Le Libor australien montre l’exemple en arrêtant le déclaratif

le 18/04/2013 L'AGEFI Hebdo

La publication du taux de référence interbancaire va désormais se fonder sur des transactions réelles. Un changement suivi de près en Europe.

L’association des marchés financiers australienne (Afma) a décidé de revoir le mode opératoire de fixation du taux de référence interbancaire australien, appelé BBSW (l’équivalent du Libor). Jusqu’alors déterminé en fonction des déclarations des ordres d’achat et de vente constatés par les banques réunies en un panel (comme c’est le cas pour le Libor ou l’Euribor), celui-ci sera désormais calculé à partir des fourchettes de prix observées lors des transactions sur le marché. « Les 'brokers' et places de marché électroniques seront reliés via un système informatique qui collectera directement les données, explique David Lynch, directeur de l’Afma. A partir des prix observés, une moyenne sera calculée et deviendra le taux de référence pour la journée. »

Un mode représentatif

Ce système de collecte informatique permettra de disposer de statistiques concernant les transactions (prix, volumes…), une mesure réclamée par beaucoup pour améliorer la transparence de ces marchés. Elles seront néanmoins publiées avec « un délai afin de préserver la liquidité et les intérêts des opérateurs ». Le fixing des six taux de référence (de un à six mois) du BBSW restera quotidien. Les deux principaux brokers du marché, Ipac et Ullet Prebon, ont d’ores et déjà déclaré participer à la mise en place de ce projet. D’autres devraient suivre.

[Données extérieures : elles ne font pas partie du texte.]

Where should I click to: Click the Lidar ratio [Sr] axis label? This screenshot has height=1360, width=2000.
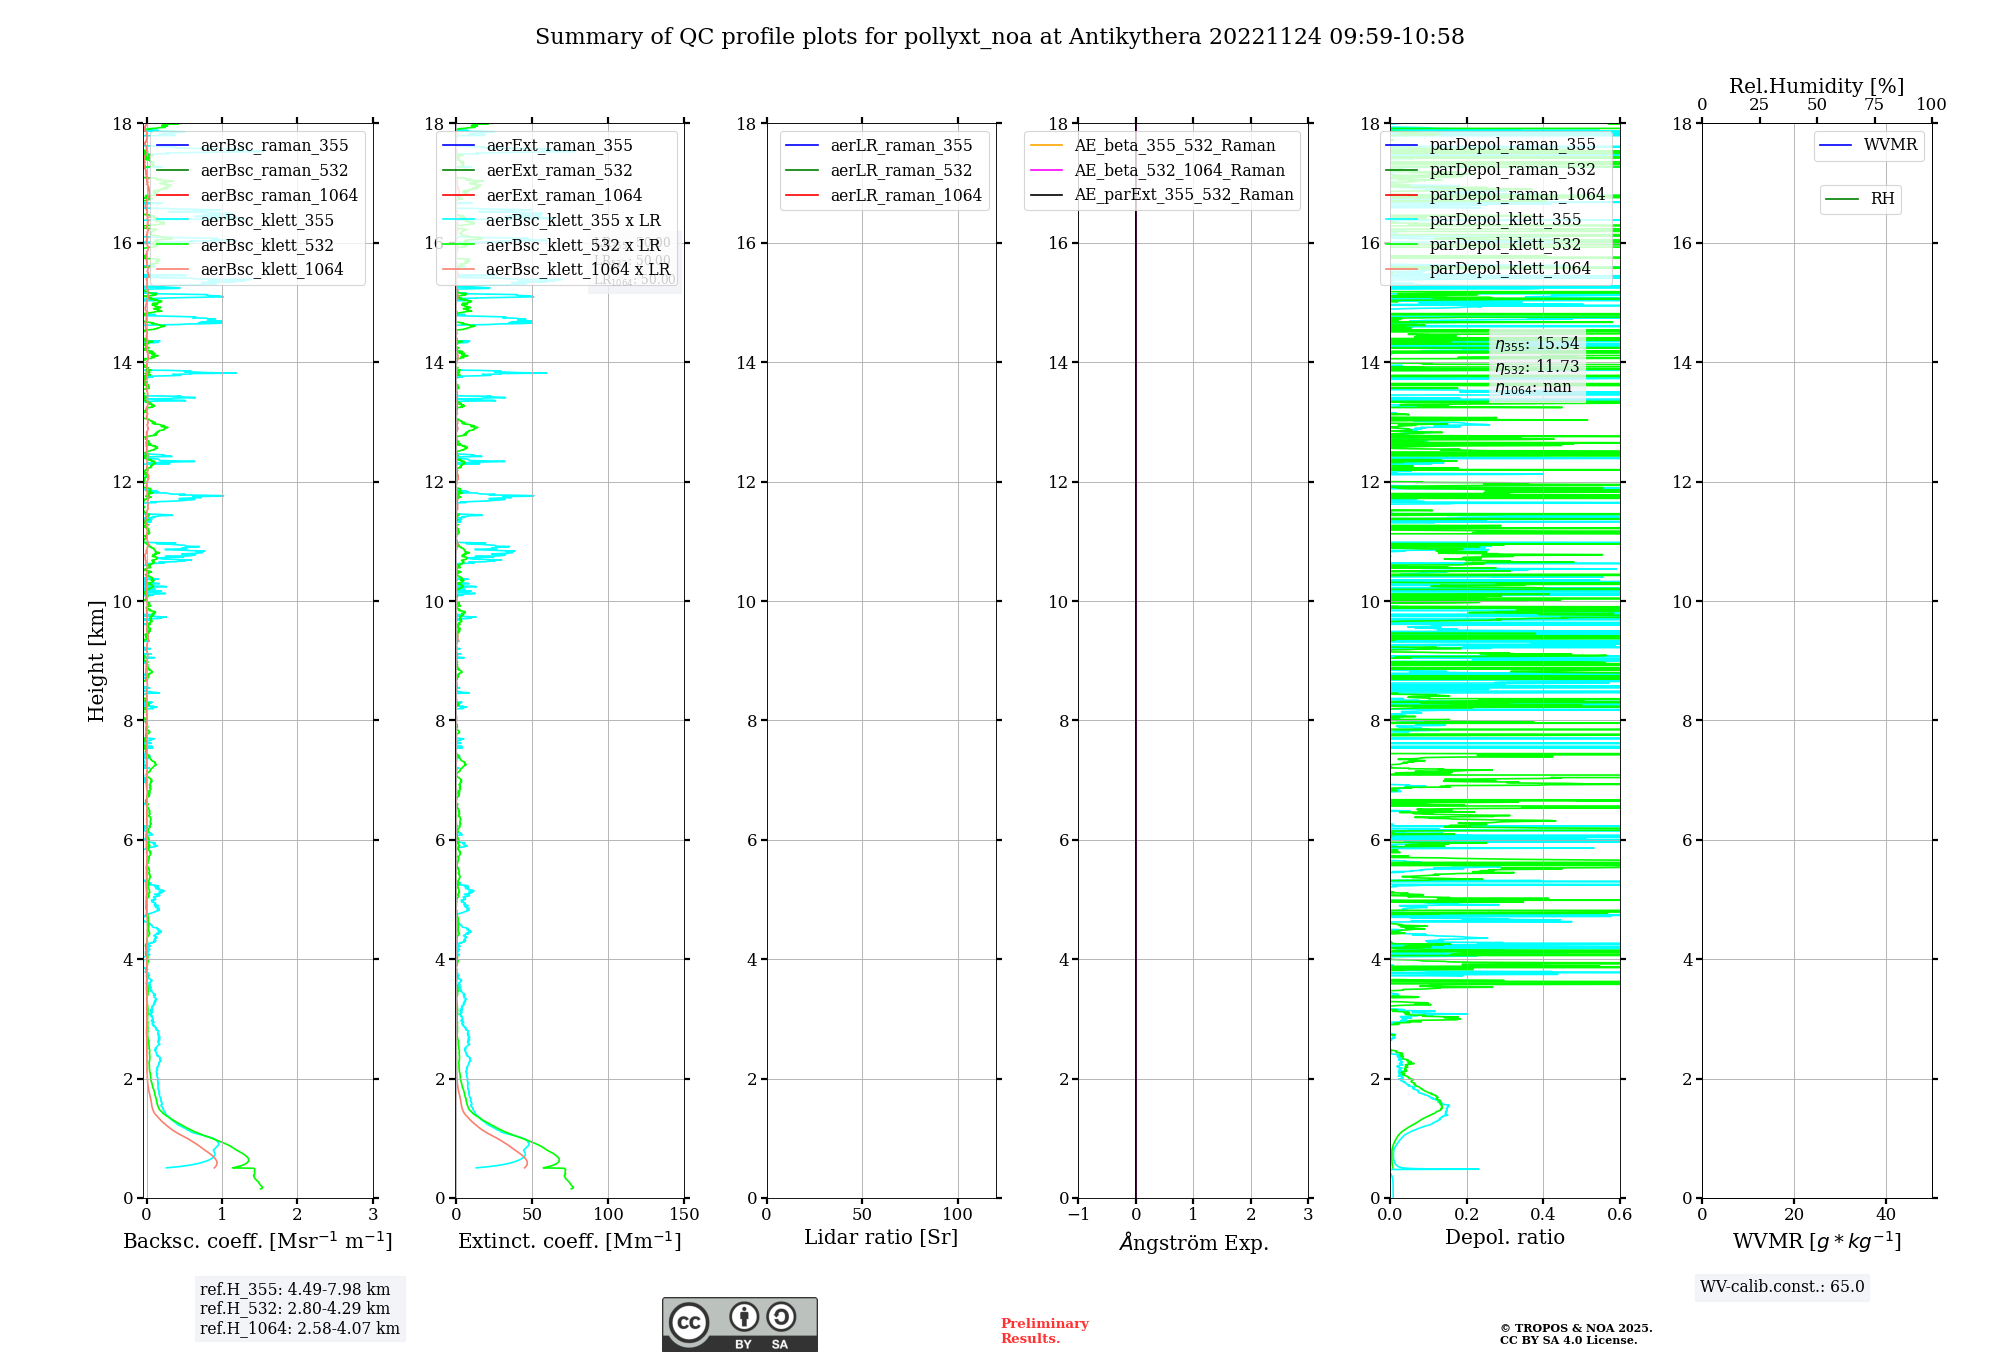[880, 1238]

La décision australienne est à saluer, pour de nombreux spécialistes : « J’y vois deux avantages. Elle rend beaucoup plus difficile toute tentative de manipulation de cours et cette nouvelle méthodologie est plus représentative de la réalité du marché », commente Rosa Abrantes-Metz, spécialiste américaine des marchés interbancaires et auteur de l’étude Libor, Manipulation ? en 2008. Aujourd’hui, moins de la moitié des benchmarks de taux d’intérêt en Europe, aux Etats-Unis et en Asie sont basés sur les transactions réelles, selon une étude de l’Organisation internationale des commissions de valeurs (Iosco).

Moins touché par la crise

Plusieurs observateurs affirment que cette solution pourrait être techniquement adoptée par les indices tels que le Libor ou l’Euribor. « Nous avons interrogé les plates-formes qui recueillent les transactions ; elles peuvent mettre en place les outils nécessaires à ce type de collecte de données, confirme Rama Cont, chercheur au CNRS. Il ne manque que l’aval des régulateurs. » Un avis contesté par l’Euribor. « Moins touché par la crise, le marché australien est beaucoup plus actif que le nôtre, nuance Cédric Quemener, directeur d’Euribor-ETF. Au-delà de trois mois, nous n’avons pas suffisamment de transactions pour établir un indice basé sur les échanges réels. Un tel 'benchmark' n’aurait aucun sens. » Du côté du Libor, même constat. « Il y a peu de transactions passées à trois ou six mois », constate René Defossez, stratégiste taux chez Natixis. Pourtant, elles représentent l’essentiel de l’utilisation faite du Libor : l’indice est utilisé comme taux de référence à 60 % sur le 3 mois et à 34 % sur le 6 mois, le solde étant à un mois ou moins ! En comparaison, en Australie, la liquidité quotidienne sur les taux à 3 mois varie de 500 millions à un milliard de dollars, « des niveaux de transactions très actifs », commente David Lynch qui reconnaît néanmoins que les taux interbancaires australiens à 9 et 12 mois ont cessé d’être publiés en janvier 2009, le marché s’étant trop contracté.

Pourtant, soulignant les avantages d’un indice basé sur des transactions réelles, des observateurs insistent. « Même s’il n’y a qu’un nombre limité de transactions, elles correspondent à la réalité des échanges. Pourquoi ne pas s’appuyer dessus ? », s'interroge l’un deux. « Parce qu’elles ne sont pas représentatives de l’ensemble du marché européen, répond Cédric Quemener. Notre panel compte 38 banques, dont des espagnoles, des allemandes ou une grecque. La qualité du ‘fixing’ est reconnue de tous. »

Confirmant ces objections, le rapport Weathley (publié en septembre 2012 à la suite du scandale du Libor) a évoqué la possibilité du passage d’un Libor basé sur du déclaratif aux transactions réelles mais sans le retenir. Pour autant, y voir une fin de non-recevoir définitive serait une erreur, Weathley concluant que « dans l’éventualité où le marché interbancaire devait se reprendre, la construction d’un indice basé sur les transactions réelles pourrait être reconsidéré ».